To do
Whenever "agent" appears in a line, please copy that line from the data.

___ Given information ___

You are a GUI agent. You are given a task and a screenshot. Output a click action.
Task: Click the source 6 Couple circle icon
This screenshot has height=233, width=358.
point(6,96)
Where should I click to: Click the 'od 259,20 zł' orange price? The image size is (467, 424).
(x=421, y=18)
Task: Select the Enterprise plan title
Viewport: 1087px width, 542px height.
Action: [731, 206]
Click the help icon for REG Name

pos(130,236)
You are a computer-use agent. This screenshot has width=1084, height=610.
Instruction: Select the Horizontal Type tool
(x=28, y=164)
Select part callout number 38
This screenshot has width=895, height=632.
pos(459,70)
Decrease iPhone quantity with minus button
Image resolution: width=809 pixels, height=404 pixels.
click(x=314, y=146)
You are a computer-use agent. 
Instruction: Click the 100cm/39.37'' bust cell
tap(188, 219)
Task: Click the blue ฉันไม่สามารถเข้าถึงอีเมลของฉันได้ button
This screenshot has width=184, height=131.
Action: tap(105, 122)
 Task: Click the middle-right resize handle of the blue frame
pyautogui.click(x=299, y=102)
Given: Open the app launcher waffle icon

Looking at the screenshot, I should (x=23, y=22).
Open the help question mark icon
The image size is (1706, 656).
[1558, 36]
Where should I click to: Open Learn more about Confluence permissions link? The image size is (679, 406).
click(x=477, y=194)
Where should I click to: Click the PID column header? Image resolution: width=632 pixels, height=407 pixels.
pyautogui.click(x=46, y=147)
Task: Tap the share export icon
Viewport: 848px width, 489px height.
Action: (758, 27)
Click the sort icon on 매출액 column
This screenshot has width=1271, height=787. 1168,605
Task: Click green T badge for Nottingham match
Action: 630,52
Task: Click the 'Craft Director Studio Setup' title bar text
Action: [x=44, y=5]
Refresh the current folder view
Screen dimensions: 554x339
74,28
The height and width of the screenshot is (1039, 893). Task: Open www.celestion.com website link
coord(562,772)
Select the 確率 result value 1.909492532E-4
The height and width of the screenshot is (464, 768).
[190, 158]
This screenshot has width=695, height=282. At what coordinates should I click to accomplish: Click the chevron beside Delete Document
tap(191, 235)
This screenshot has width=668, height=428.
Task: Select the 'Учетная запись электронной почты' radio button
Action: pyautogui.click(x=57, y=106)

___

Solution to the problem
You are a GUI agent. You are given a task and a screenshot. Output a click action.
You are a computer-use agent. This screenshot has width=1084, height=610.
You are a computer-use agent. 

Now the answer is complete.